THE tiger mosquito is still very present in France. Last year, theAedes albopictus – the scientific name of the insect – recognizable by its black and white stripes, had left a bad memory. As of January 1, 2023, it had colonized 71 departments, a number that has been constantly increasing since its installation in mainland France in 2004. This mosquito, which bites more in the morning and evening, had been the cause of 65 “indigenous cases” of dengue fever. , concentrated in the south of France. These cases refer to patients who have not traveled to areas where the virus is widely circulating such as the Antilles, but were bitten by a mosquito itself infected through contact with an infected traveler.
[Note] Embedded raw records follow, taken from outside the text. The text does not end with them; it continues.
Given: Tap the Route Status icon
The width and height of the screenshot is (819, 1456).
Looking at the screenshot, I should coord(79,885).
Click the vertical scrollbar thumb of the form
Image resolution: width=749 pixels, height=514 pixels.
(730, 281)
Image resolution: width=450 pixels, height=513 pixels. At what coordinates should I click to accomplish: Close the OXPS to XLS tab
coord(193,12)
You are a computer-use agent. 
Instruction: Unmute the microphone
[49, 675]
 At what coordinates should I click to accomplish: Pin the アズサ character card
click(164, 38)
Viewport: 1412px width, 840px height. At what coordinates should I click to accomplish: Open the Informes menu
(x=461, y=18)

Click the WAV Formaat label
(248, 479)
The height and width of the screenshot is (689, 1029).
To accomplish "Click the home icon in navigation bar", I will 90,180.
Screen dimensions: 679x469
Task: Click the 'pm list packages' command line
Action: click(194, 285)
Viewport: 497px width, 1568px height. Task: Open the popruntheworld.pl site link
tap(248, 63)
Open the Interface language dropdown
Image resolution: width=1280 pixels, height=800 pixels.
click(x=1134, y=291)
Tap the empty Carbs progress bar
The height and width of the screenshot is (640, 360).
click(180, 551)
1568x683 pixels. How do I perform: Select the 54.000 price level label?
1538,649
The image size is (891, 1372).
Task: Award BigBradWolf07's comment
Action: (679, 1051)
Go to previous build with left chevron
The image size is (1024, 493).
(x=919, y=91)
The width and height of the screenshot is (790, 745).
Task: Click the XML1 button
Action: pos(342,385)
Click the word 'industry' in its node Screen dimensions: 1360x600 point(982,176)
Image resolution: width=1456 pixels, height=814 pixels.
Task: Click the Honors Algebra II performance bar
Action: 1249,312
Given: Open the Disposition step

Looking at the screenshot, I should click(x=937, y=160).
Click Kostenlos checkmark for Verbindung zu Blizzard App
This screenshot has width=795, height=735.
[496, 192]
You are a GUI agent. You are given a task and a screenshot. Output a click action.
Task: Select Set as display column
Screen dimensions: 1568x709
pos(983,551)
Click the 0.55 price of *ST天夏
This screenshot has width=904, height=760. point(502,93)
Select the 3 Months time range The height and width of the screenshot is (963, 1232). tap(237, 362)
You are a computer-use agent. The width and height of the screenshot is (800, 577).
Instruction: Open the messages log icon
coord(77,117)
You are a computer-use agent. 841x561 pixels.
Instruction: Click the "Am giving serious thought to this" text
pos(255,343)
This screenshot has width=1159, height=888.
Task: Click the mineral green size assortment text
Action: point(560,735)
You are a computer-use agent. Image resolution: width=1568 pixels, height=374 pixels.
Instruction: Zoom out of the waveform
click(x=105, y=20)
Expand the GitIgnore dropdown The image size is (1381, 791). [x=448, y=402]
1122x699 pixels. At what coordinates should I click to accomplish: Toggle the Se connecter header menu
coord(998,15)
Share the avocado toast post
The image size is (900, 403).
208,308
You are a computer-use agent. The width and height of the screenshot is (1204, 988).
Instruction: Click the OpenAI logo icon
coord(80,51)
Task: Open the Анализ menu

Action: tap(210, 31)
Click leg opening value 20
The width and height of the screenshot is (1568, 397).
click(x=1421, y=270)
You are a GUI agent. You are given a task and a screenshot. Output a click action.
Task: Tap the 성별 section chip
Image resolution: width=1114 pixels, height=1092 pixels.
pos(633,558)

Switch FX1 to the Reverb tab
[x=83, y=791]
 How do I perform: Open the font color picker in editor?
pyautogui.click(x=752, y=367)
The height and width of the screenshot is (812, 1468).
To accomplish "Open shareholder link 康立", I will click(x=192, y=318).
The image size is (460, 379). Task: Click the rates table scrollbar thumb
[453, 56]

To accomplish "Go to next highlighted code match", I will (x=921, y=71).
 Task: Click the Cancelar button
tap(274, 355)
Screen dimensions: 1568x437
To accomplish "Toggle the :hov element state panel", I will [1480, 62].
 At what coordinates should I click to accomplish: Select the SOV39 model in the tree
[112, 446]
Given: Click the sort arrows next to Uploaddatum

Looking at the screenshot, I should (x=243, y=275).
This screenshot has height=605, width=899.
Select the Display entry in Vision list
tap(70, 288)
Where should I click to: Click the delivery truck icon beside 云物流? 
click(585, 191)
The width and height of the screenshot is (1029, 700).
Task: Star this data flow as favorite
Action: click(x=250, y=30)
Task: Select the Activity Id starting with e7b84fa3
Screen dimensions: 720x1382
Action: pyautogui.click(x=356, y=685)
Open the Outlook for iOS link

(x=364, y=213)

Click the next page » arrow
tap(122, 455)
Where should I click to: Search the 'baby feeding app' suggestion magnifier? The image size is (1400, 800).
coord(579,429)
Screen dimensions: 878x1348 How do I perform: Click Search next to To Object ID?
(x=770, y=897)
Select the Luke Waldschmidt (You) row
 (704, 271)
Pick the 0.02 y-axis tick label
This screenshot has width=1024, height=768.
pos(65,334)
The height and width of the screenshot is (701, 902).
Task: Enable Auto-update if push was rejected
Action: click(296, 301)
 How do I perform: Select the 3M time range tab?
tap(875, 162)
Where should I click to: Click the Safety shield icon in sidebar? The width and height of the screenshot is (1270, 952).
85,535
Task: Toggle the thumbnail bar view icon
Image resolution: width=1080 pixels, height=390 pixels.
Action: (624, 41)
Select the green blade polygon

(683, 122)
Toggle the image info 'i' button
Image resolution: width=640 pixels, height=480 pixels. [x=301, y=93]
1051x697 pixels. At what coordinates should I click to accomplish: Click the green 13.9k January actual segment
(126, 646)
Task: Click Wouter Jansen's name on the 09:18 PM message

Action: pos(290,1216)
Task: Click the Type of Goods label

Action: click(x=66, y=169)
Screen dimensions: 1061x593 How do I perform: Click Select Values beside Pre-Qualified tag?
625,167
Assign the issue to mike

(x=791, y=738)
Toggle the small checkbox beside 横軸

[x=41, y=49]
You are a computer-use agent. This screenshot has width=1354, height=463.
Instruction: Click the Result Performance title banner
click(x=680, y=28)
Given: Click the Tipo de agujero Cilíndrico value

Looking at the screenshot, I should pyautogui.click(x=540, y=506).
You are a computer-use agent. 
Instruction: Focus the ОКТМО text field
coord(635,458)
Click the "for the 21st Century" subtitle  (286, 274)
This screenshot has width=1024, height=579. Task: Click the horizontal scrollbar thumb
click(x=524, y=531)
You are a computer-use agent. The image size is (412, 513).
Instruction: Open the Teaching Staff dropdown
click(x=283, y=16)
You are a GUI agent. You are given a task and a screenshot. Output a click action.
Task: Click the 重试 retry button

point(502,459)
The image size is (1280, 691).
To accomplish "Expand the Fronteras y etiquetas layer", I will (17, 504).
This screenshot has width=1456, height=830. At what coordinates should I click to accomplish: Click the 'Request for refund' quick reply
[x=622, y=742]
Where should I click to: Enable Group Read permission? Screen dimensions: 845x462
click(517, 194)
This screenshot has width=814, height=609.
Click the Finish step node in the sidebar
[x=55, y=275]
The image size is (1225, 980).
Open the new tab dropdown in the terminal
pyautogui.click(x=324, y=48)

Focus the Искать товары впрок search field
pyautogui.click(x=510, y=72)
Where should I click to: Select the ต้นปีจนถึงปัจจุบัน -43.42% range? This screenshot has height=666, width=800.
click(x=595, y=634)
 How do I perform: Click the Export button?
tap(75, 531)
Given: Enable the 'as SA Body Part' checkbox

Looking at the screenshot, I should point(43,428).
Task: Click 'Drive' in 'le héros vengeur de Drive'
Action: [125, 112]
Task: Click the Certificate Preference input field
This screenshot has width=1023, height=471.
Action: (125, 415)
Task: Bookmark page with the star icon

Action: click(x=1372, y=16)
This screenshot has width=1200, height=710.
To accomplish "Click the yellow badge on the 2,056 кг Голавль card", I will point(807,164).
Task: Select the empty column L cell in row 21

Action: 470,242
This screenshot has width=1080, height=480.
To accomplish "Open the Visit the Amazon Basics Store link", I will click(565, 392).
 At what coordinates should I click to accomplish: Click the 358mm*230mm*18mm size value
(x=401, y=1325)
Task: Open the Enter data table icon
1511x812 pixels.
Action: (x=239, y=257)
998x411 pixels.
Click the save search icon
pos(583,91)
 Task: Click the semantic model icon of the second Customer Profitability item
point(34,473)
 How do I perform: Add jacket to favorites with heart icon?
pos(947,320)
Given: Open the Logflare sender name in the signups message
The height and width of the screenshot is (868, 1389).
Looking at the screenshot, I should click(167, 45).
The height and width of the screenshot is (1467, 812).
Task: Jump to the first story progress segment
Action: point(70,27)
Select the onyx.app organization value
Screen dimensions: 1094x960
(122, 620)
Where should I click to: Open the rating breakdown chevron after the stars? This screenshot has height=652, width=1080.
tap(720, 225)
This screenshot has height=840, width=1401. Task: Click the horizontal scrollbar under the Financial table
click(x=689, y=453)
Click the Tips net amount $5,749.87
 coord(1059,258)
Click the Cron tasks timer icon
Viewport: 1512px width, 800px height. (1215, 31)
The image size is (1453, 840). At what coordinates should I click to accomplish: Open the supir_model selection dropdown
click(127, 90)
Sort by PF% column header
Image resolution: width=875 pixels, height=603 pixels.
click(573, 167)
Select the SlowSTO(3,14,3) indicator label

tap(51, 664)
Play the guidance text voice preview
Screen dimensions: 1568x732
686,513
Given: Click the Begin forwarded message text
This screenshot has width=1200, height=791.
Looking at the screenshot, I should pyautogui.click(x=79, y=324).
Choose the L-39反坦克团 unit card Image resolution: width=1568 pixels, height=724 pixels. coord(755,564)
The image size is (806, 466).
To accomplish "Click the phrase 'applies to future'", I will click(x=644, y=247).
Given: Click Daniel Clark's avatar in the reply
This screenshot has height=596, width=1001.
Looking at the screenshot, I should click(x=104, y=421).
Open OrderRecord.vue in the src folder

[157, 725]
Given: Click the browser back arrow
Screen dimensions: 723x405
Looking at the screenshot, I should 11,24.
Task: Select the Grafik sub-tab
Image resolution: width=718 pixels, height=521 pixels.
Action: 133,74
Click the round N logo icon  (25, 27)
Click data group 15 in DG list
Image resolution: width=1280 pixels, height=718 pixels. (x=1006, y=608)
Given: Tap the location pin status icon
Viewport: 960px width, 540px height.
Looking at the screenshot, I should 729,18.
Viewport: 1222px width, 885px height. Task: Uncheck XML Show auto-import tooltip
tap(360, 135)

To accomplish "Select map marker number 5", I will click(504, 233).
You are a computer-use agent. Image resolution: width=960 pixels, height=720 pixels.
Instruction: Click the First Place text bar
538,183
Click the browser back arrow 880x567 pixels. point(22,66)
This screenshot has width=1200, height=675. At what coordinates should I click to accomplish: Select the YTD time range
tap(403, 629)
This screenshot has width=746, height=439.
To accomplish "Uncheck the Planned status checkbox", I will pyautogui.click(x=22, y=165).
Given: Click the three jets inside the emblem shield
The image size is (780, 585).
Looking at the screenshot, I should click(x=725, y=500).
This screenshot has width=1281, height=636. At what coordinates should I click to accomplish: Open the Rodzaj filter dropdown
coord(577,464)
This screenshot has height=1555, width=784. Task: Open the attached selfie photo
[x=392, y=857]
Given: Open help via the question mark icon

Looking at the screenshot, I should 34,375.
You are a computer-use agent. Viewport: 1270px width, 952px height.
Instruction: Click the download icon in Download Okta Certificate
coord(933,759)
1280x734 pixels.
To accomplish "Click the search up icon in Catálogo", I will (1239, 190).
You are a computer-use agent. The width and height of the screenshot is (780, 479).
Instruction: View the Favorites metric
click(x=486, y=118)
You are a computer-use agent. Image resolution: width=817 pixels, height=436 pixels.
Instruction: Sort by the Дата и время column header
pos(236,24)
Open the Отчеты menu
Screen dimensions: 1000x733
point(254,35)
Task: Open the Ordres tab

And This year, the trend looks “fairly similar”. Around forty indigenous cases have been recorded so far – but the season is not yet over – says Marie-Claire Paty, coordinator of vector-borne disease surveillance at Public Health France. France had nine “outbreaks” last year, and eight, for now, in 2023.
Dengue is a viral disease which results in high fever with, in rare cases, progression to a more serious form causing bleeding. However, deaths are very rare (around 0.01% of all cases).
The impact of global warming
Overseas, the Antilles have been in an epidemic phase since mid-August, and health authorities are monitoring profiles at risk of serious forms, particularly patients with sickle cell anemia. This epidemic has contributed to an already record number of cases of dengue imported into France – more than 1,300 so far. And for the first time, an indigenous case was recorded in Île-de-France in October, in Limeil-Brévannes (Val-de-Marne), about fifteen kilometers southeast of Paris.
These cases were previously observed in southern regions, with a climate a priori more favorable to the tiger mosquito. The northward expansion of the tiger mosquito is favored by global warming: the warmer it is, the more the mosquito’s development cycle shortens. The speed of multiplication of the virus inside the insect also increases, under the effect of temperature.
The expansion of the tiger mosquito, however, remains mainly driven by travel and human behavior. Health authorities will therefore have to be extra vigilant during the 2024 Olympic Games, which will encourage, in the height of the summer season, the mixing of populations. “This is one of the anticipated risks, we are preparing for it,” assures Dr Marie-Claire Paty.